93 points Allen Meadows (Burghound): "(from two .5 ha parcels divided between 1/3 Pied d’Aloup and the rest from Chapelot). A wonderfully elegant and highly expressive nose consists of white flower, oyster shell and iodine aromas that are very much in keeping with the powerful yet refined broad-scaled flavors that possess both excellent volume and concentration, all wrapped in an explosive and gorgeously long finish. The combination of punch and civility is most beguiling. 93/2017+. (Oct 2012)"

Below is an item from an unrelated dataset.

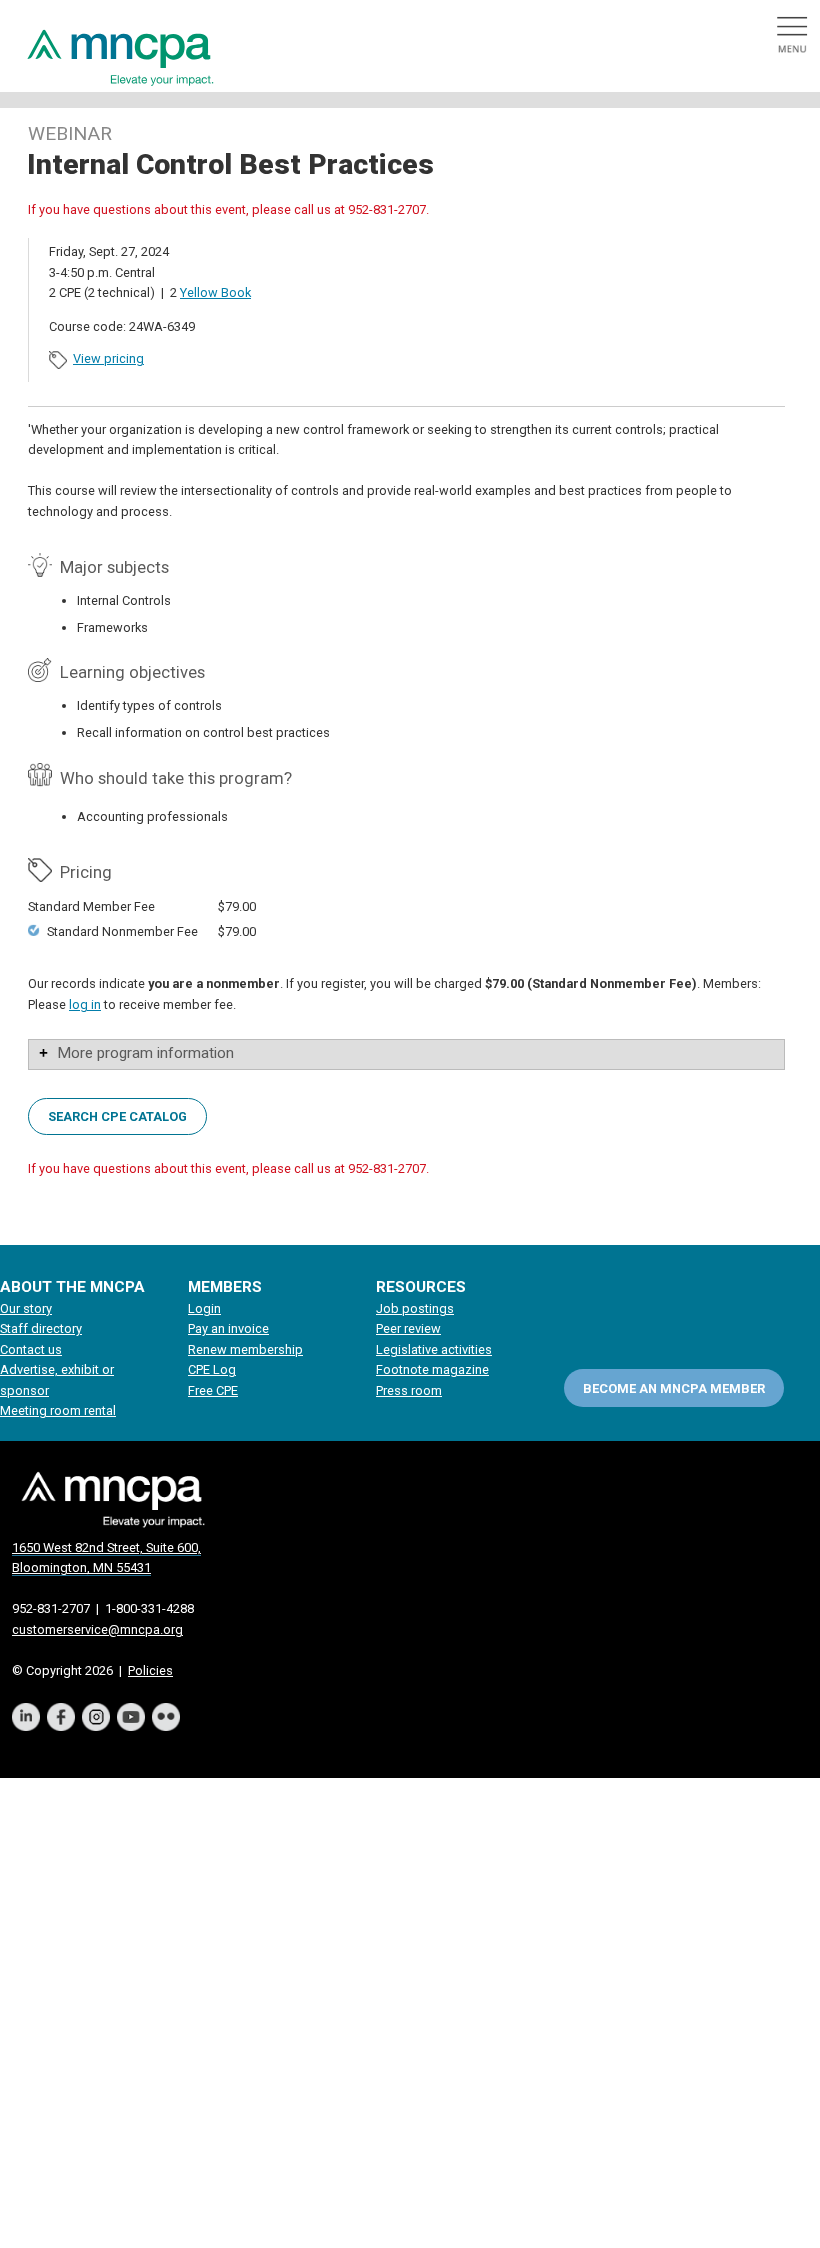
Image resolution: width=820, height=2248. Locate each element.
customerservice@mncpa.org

93 points Stephen Tanzer (International Wine Cellar): "[$60/750ml list] Bright, pale greenish-yellow. Aromas of lemon and crushed rock. Densely packed and sharply chiseled, with outstanding lift to the citrus, mint and powdered stone flavors. This utterly uncompromising wine offers a powerful sensation of terroir but is impossible to drink right now. Finishes extremely long, dry and pure, with superb stony lift. A great and eminently ageworthy premier cru. (Jul/Aug 2012)"

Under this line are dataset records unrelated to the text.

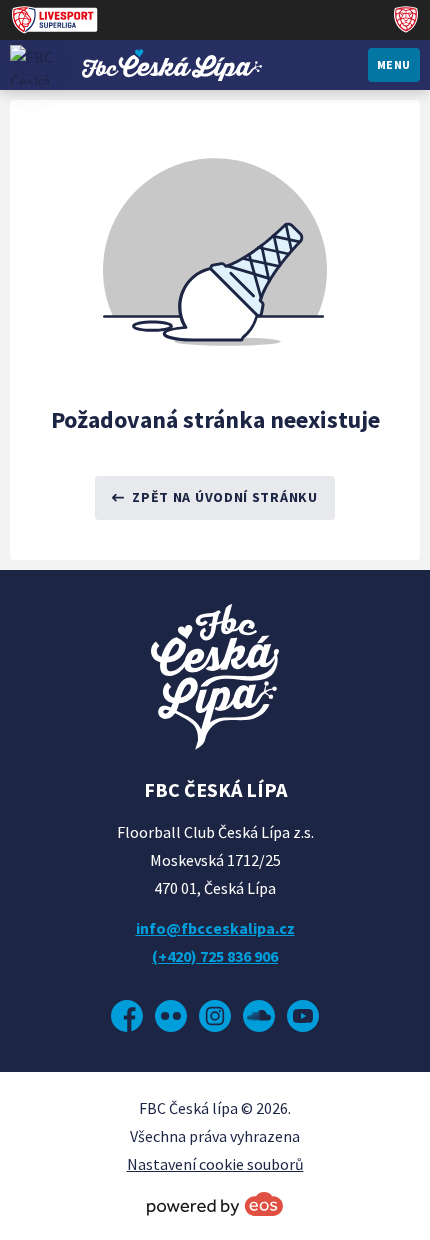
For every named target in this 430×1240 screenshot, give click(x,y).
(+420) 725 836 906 (215, 956)
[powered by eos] (215, 1204)
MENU (394, 64)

17.5/20 points Michael Edwards (The World of Fine Wine): "Pale, youthful color; very tight and fine, all the rocks and stones of Montée de Tonnerre shaping brooding, as yet closed, flavors. Lovely fruit to come. A keeper. (Issue #35; 2012)"
4 stars Decanter: "Fresh minerally nose. Very elegant, ripe, lively, juicy and fresh mouthful with a minerally acidity and lovely balance. Quite understated and should develop. Drink: 2012-2020. Alcohol: 12.5%. (Jul 2012)"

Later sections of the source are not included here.